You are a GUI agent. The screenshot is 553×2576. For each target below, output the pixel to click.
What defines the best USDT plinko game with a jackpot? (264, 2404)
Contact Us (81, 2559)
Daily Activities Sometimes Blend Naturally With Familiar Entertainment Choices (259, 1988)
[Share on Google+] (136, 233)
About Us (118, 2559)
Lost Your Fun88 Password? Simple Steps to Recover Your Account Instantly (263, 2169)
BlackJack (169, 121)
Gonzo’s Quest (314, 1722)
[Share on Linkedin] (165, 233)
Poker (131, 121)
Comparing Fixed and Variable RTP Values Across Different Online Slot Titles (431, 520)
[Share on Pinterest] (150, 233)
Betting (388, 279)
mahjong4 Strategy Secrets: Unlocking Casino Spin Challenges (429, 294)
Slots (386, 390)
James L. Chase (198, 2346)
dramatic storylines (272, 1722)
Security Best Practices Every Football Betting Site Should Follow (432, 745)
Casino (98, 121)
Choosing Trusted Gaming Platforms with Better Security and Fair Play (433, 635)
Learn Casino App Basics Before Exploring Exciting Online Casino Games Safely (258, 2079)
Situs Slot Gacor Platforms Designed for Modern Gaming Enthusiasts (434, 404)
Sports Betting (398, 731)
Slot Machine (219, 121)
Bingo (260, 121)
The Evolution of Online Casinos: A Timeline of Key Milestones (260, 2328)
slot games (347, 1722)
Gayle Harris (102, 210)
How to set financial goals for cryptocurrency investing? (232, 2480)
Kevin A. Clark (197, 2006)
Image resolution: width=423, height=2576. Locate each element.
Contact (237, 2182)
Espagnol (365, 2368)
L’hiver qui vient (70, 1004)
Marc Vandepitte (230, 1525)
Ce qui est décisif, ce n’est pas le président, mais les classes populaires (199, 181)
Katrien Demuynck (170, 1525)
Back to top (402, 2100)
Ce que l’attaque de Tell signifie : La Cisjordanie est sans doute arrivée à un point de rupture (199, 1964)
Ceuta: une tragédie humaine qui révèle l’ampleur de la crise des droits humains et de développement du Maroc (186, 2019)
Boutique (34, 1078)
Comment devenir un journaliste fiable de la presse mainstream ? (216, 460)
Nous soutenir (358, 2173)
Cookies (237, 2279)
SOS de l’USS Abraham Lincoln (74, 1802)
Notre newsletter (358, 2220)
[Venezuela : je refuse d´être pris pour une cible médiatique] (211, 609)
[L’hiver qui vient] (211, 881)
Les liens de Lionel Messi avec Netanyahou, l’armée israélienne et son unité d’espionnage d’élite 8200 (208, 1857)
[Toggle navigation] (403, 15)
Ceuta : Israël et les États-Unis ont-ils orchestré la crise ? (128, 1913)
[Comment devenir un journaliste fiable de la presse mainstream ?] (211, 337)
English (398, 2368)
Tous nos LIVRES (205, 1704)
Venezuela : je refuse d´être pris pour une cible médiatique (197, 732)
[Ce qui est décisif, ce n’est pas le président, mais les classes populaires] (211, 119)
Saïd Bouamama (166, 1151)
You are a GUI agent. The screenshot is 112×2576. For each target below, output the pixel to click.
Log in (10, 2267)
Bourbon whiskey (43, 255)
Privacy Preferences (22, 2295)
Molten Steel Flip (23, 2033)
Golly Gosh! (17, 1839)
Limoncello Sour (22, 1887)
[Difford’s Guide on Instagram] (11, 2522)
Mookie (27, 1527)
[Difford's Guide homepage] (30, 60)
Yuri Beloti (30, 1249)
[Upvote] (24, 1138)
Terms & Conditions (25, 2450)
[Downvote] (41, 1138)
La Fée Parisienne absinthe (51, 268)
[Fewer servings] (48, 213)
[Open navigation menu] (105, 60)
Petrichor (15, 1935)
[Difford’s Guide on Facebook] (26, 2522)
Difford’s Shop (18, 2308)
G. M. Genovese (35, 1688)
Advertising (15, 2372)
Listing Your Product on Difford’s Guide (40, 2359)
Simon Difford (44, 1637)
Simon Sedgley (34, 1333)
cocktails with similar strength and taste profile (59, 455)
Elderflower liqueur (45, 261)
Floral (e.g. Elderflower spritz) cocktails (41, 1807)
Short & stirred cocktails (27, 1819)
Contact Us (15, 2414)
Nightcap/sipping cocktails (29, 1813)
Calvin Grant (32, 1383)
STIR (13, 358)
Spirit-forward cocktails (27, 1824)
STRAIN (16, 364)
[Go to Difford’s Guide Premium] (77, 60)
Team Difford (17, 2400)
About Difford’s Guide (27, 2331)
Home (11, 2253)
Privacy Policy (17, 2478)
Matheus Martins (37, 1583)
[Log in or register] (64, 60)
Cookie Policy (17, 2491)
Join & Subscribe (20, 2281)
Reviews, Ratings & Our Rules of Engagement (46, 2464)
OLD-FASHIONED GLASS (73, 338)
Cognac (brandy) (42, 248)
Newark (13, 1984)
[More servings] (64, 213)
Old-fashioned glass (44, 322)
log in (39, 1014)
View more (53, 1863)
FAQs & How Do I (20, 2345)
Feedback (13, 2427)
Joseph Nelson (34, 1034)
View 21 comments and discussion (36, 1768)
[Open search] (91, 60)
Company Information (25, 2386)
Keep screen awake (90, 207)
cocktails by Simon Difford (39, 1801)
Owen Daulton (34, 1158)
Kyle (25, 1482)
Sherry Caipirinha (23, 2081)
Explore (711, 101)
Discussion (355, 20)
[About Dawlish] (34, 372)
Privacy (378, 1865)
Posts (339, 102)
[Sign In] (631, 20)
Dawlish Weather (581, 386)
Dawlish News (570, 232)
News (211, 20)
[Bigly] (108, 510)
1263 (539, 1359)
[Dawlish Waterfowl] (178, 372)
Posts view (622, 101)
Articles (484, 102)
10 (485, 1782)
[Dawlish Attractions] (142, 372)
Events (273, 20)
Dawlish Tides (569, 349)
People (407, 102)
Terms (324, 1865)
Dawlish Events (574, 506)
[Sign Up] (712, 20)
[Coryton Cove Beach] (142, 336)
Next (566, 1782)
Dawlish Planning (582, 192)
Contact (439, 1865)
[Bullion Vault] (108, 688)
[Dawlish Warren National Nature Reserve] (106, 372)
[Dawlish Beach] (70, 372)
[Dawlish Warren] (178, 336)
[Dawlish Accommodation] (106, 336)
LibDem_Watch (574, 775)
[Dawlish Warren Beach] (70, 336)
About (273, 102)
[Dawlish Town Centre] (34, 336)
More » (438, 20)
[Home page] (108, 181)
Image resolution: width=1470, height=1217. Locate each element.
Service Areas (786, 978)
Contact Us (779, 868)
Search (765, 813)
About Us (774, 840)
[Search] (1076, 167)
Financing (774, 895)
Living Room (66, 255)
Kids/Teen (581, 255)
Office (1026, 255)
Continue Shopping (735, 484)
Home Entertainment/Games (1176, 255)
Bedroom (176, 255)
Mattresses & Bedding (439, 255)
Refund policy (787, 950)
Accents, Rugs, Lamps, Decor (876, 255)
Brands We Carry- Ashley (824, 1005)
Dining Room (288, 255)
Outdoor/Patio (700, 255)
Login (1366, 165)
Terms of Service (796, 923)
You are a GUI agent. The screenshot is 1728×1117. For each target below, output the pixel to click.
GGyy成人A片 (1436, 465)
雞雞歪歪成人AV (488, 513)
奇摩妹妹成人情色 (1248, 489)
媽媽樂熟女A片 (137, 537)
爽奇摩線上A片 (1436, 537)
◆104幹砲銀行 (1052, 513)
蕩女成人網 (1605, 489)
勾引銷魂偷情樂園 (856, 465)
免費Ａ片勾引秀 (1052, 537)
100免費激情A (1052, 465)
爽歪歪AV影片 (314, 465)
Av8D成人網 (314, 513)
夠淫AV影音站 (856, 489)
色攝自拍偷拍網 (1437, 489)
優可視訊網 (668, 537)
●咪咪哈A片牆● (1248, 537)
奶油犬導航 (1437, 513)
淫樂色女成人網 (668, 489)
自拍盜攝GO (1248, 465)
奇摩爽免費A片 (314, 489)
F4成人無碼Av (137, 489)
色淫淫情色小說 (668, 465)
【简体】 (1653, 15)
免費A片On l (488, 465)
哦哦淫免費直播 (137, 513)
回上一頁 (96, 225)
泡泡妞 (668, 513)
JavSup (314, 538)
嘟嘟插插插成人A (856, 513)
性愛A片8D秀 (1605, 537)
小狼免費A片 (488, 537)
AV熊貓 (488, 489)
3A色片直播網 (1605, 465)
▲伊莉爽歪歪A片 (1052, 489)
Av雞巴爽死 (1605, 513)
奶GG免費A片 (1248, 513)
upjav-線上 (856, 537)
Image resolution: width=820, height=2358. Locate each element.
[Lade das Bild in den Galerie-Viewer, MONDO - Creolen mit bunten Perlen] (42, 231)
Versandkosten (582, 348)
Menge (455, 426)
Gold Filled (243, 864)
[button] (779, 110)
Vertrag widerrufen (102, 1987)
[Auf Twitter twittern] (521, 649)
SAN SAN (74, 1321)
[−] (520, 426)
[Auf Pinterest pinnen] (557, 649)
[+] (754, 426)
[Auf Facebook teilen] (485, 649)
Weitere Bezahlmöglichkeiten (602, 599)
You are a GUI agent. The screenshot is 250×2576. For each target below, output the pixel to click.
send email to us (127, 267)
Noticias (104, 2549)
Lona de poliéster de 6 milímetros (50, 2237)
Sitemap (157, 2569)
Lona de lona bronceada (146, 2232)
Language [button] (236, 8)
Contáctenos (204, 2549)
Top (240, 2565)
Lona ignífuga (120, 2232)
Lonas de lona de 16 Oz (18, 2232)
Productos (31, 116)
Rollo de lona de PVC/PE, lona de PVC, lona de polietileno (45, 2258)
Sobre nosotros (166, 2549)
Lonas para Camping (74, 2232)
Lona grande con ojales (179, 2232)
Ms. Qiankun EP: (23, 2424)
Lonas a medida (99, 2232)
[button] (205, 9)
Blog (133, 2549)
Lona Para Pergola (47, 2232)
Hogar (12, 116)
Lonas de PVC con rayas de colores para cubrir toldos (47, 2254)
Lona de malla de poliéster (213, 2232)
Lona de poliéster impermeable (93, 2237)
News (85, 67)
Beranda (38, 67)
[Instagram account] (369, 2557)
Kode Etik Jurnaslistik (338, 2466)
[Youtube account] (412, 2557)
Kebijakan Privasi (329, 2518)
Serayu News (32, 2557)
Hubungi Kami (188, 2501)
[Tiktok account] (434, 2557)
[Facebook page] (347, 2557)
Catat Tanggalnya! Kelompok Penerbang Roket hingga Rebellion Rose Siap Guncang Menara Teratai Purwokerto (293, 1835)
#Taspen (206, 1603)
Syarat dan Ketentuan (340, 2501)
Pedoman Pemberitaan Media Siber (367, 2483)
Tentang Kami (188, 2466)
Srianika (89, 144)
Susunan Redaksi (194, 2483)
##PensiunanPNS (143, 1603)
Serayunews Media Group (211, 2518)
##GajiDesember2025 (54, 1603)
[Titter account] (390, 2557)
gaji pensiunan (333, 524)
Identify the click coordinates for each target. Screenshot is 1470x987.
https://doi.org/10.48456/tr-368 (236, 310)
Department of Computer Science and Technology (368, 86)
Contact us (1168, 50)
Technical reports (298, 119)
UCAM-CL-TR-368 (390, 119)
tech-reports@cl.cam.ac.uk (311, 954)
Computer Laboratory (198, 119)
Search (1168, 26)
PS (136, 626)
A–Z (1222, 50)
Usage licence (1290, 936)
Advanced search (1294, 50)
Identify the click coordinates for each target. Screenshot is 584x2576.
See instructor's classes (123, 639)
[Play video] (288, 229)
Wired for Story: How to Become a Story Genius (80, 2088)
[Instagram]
------------------------------------------------
What to do ▸ All lines above from the line with "[Titter account] (390, 2557)" through the line with "A–Z (1222, 50)", both included, are to be set down exactly, with nothing else.

Task output ▸
[Titter account] (390, 2557)
gaji pensiunan (333, 524)
Identify the click coordinates for each target. Screenshot is 1470x987.
https://doi.org/10.48456/tr-368 (236, 310)
Department of Computer Science and Technology (368, 86)
Contact us (1168, 50)
Technical reports (298, 119)
UCAM-CL-TR-368 (390, 119)
tech-reports@cl.cam.ac.uk (311, 954)
Computer Laboratory (198, 119)
Search (1168, 26)
PS (136, 626)
A–Z (1222, 50)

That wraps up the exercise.